Interviews with a number of these young women reveal that they are buzzing about their choices - eager to discuss their plans to be doctors, lawyers, bankers, teachers, or religious leaders. Most Wellesley students, at least 85 percent by one estimate, are confident they can manage a seamless transition from cap and gown to the world of work.
But for all their ideas and determination, these articulate and ambitious women also reveal a vulnerability one might not expect. They see how difficult it can be to balance a high-powered career and family, and they talk openly about feeling daunted by the challenge ahead.
"A lot of us have seen our mothers struggle to find a balance between a career and family, and we wonder how we're going to pull it off," says Rachel Isaacs, a junior.
"We feel a lot of pressure to succeed in the working world," says Ashley Baker, a senior, who is majoring in women's studies, "but how do we do that and also succeed at home?"
And Lina Cho, from South Korea, says she and her friends talk "all the time" about how they will juggle demands at home and work. "It's a dilemma for every woman, but especially at Wellesley."
"These women are right to be worried," says Elayne Rapping, professor of women's and media studies at the University of Buffalo, N.Y. "The notion of having it all involves a lot more than most young women anticipate. It's very difficult to negotiate within a marriage who will do what when both people have high-powered careers. I have seen many ambitious women back away from their careers once they realize this.
"Of course, the unfortunate punch line," she adds, "is that the burden of all of this is still on women."
What have changed since the 1950s, however, are ideas about what constitutes an ideal mate. Today's Wellesley students say a man's ability to provide economically is not key. Instead, they say, their ideal partner must be liberated enough to respect their careers as much as his own. He would share domestic chores and child-raising equally, and might even stay home full time with the kids.

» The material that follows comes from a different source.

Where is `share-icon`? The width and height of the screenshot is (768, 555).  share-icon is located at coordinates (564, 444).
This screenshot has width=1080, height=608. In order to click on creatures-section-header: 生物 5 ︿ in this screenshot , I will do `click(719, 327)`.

Wellesley women today may reject the notion that wife and mother are the roles they "were born to fill" (an idea presented to their 1950s counterparts in the film). But that still leaves many with only vague ideas as to exactly what the shape of their future lives will be.
"We want to change the workforce and day-care benefits within large corporations, and have lots of stay-at-home dads," suggests Ms. Baker. Indeed, one law-school-bound friend of Baker's told her: "I hope my boyfriend is prepared to be a stay-at-home dad because I'm going to be busy as a lawyer."

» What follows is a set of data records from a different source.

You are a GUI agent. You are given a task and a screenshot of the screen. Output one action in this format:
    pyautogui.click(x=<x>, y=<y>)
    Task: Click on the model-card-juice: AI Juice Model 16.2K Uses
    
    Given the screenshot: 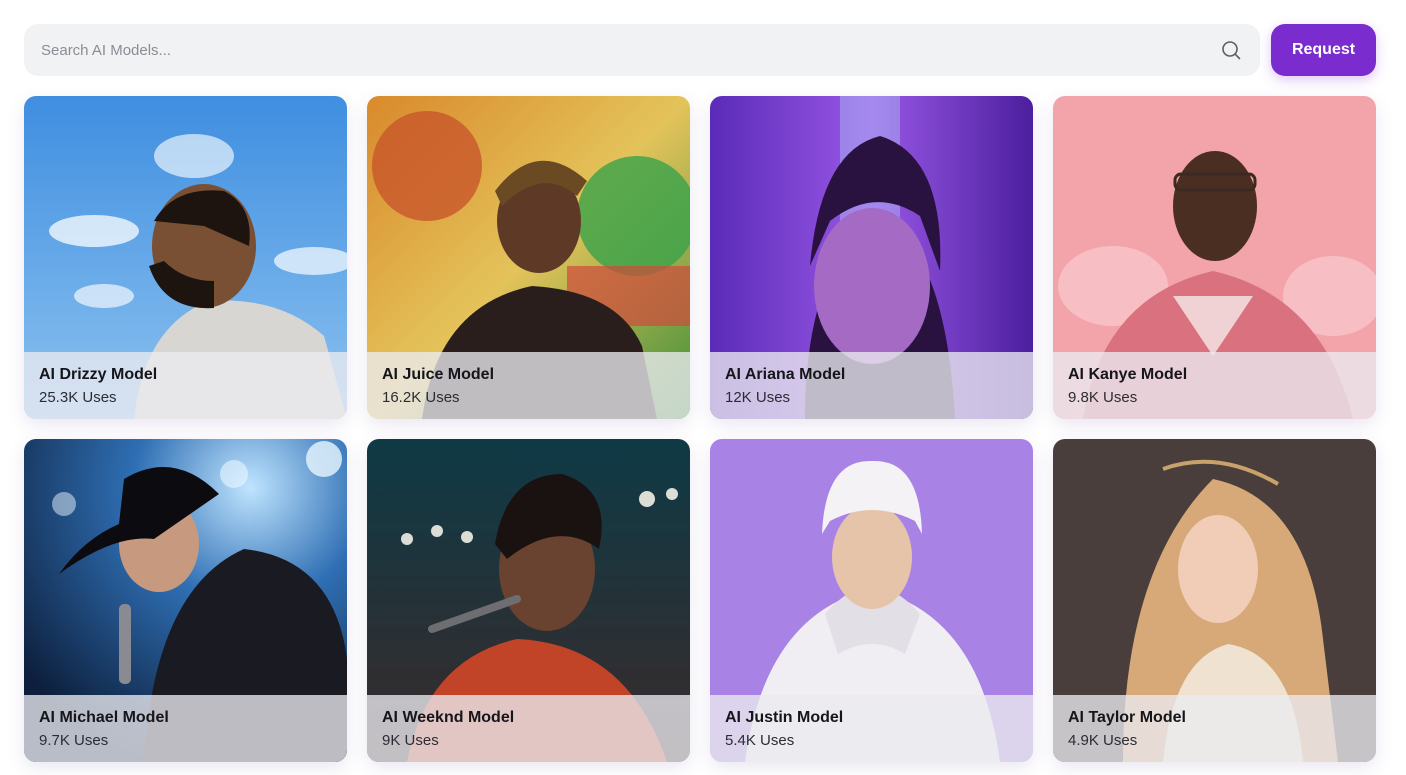 What is the action you would take?
    pyautogui.click(x=528, y=258)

Professor Watson, who, in "Mona Lisa Smile" calls Wellesley a "finishing school disguised as a college," would have been ecstatic to hear her students utter such words. They're ones that real-life Prof. Rosanna Hertz, women's studies department chair, hears often.
"The concept of stay-at-home dads is a solution and a very interesting one," Ms. Hertz says. "It doesn't change the structure of the corporate world, but it does mean that women won't have to worry about juggling everything because their significant other will do that."
But at the same time, Hertz says she has also recently noticed a shift in the career choices of her students toward professions they consider family-friendly. "More of them are pursuing careers in teaching or the nonprofit world," she says.